In this course, we will use \(e_j \in \Cm \) to denote the standard basis vector with a "1" in the position indexed with \(j \text{.}\) So,

\begin{equation*} e_j = \left( \begin{array}{c} 0 \\ \vdots \\ 0 \\ 1 \\ 0 \\ \vdots \\ 0 \end{array} \right) \begin{array}{c} \phantom{0} \\ \phantom{\vdots} \\ \phantom{0} \\ \longleftarrow j \\ \phantom{0} \\ \phantom{\vdots} \\ \phantom{0} \end{array} \end{equation*}

Key is the fact that any vector \(x \in \Cn \) can be written as a linear combination of the standard basis vectors of \(\Cn \text{:}\)

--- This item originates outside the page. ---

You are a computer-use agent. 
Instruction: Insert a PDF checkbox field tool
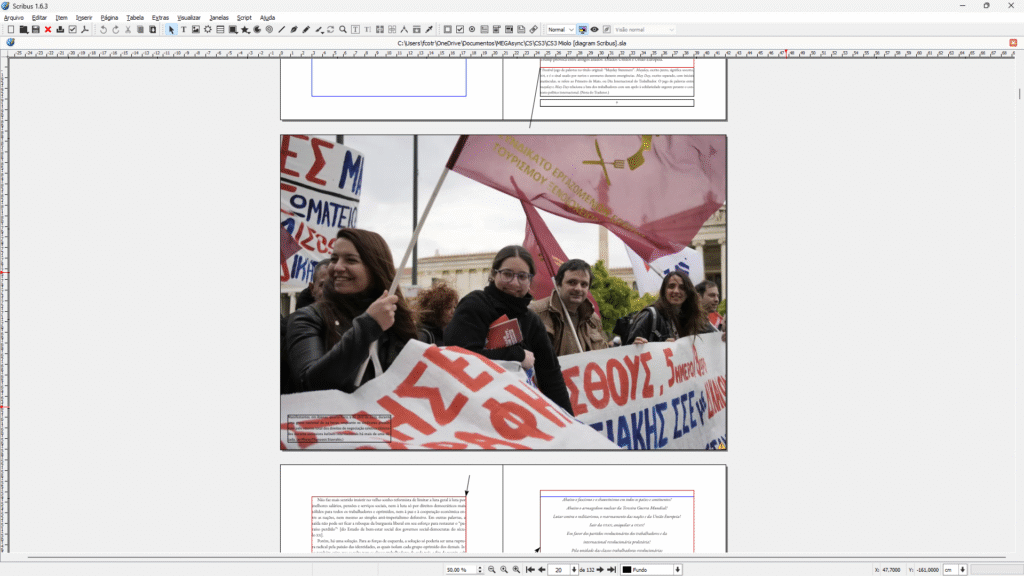pyautogui.click(x=459, y=30)
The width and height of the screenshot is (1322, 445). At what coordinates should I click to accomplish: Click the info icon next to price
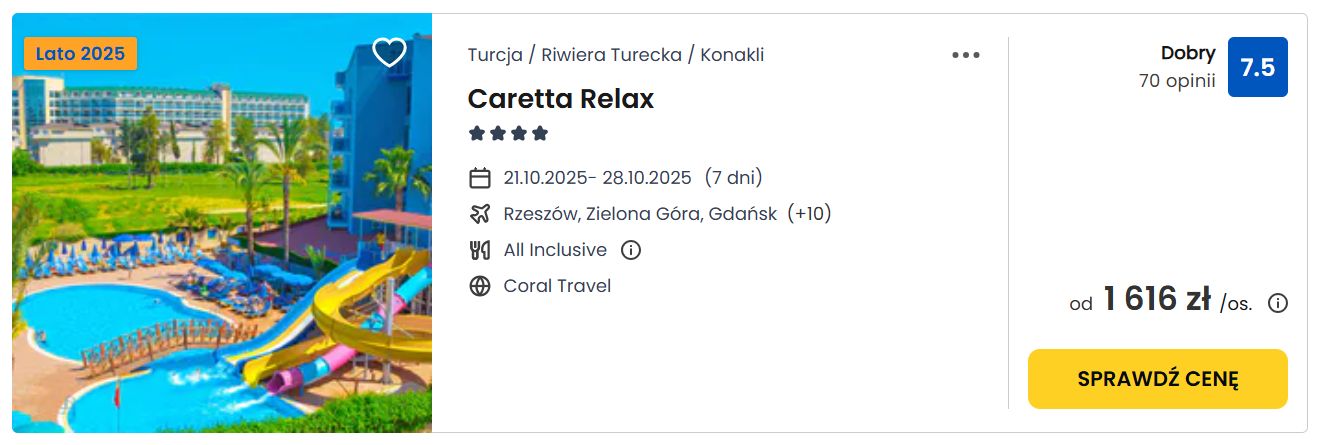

\begin{equation*} \begin{array}{rcl} x \amp = \amp \left( \begin{array}{c} \chi_0 \\ \chi_1 \\ \vdots \\ \chi_{n-1} \end{array} \right) = \chi_0 \left( \begin{array}{c} 1 \\ 0 \\ \vdots \\ 0 \end{array} \right) + \chi_1 \left( \begin{array}{c} 0 \\ 1 \\ \vdots \\ 0 \end{array} \right) + \cdots + \chi_{n-1} \left( \begin{array}{c} 0 \\ 0 \\ \vdots \\ 1 \end{array} \right) \\ \amp = \amp \chi_0 e_0 + \chi_1 e_1 + \cdots + \chi_{n-1} e_{n-1}. \end{array} \end{equation*}

Hence, if \(L \) is a linear transformation,

\begin{equation*} \begin{array}{rcl} L( x ) \amp = \amp L( \chi_0 e_0 + \chi_1 e_1 + \cdots + \chi_{n-1} e_{n-1} ) \\ \amp= \amp \chi_0 \begin{array}[t]{c} \underbrace{ L( e_0 )} \\ a_0 \end{array} + \chi_1 \begin{array}[t]{c} \underbrace{ L( e_1 )} \\ a_1 \end{array} + \cdots + \chi_{n-1} \begin{array}[t]{c} \underbrace{ L( e_{n-1} )} \\ a_{n-1} \end{array} . \end{array} \end{equation*}

If we now let \(a_j = L( e_j ) \) (the vector \(a_j \) is the transformation of the standard basis vector \(e_j \) and collect these vectors into a two-dimensional array of numbers:

\begin{equation} A = \left( \begin{array}{c | c | c | c} a_0 \amp a_1 \amp \cdots \amp a_{n-1} \end{array} \right)\label{chapter01-matrix-by-columns}\tag{1.3.1} \end{equation}

then we notice that information for evaluating \(L( x )\) can be found in this array, since \(L\) can then alternatively be computed by

\begin{equation*} L( x ) = \chi_0 a_0 + \chi_1 a_1 + \cdots + \chi_{n-1} a_{n-1}. \end{equation*}

The array \(A \) in (1.3.1) we call a matrix and the operation \(A x = \chi_0 a_0 + \chi_1 a_1 + \cdots + \chi_{n-1} a_{n-1} \) we call matrix-vector multiplication. Clearly

\begin{equation*} A x = L( x ). \end{equation*}

Remark 1.3.1.4. Notation.

In these notes, as a rule,

Roman upper case letters are used to denote matrices.
Roman lower case letters are used to denote vectors.
Greek lower case letters are used to denote scalars.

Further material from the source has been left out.